Investigation on residual scratch depth and material removal rate of scratching machining single crystal silicon with Berkovich indenter

Abstract

Single crystal silicon is the basic material for the fabrication of micro-devices and micro-structures. It exhibits plastic behavior in micro/nano-machining. The key to obtain high-quality machined surfaces in ultra-precision machining of brittle materials is the material removal in ductile region. This paper focuses on single crystal silicon scratching machining in ductile region. The contact area and contact force of Berkovich indenter along two typical scratching machining directions (Φ=0° and Φ=60°) are analyzed. The residual scratch depth of typical scratching direction of Berkovich indenter is calculated theoretically. The experiments of scratching machining on (001) crystal plane of single crystal silicon using nanoindenter and Berkovich indenter are conducted. Based on experiments of nanoindenter scratching machining, the effects of normal load and scratching direction on the residual scratch depth and material removal rate in ductile region machining are investigated.
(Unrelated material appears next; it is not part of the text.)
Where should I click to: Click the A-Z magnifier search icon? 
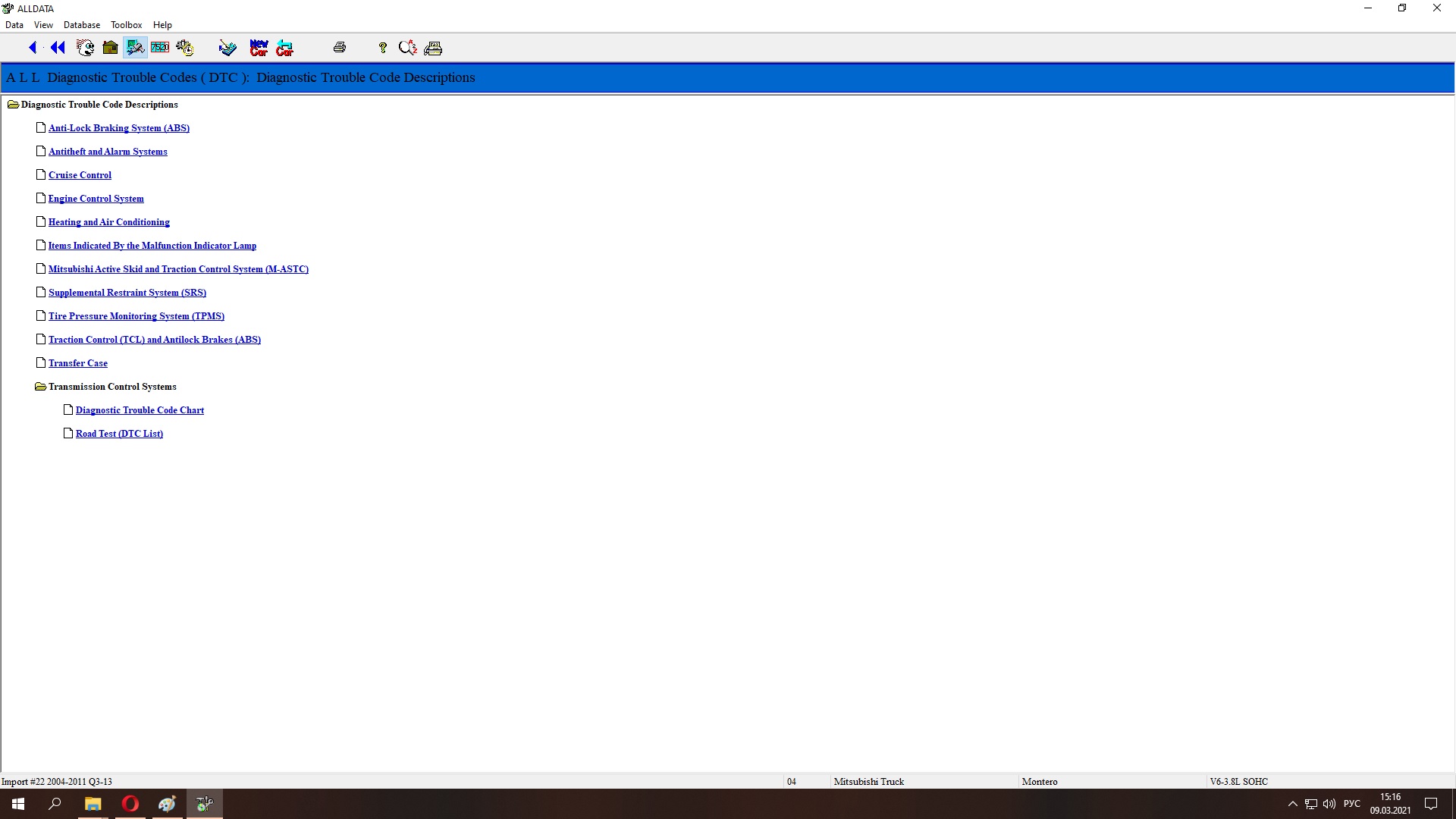pos(408,48)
Between the theoretical calculation results and the experimental results, the maximum deviation of residual scratch depth and material removal rate of Berkovich indenter scratching machining single crystal silicon is less than 3.5%. The residual scratch depth and material removal rate of Berkovich indenter scratching machining single crystal silicon along directions Φ=0° and Φ=60° are quite different. When the normal load is 10 mN and 20 mN, the material removal rate of single crystal silicon scratching machining along direction Φ=60° is more than 2 times that of along direction Φ=0°. The residual scratch depth of scratching machining single crystal silicon with Berkovich indenter varies nonlinearly with normal load, and the material removal rate is obviously affected by the direction of the scratching machining. The results in this paper are useful for the determination of process parameters for ultra-precision machining of single crystal silicon.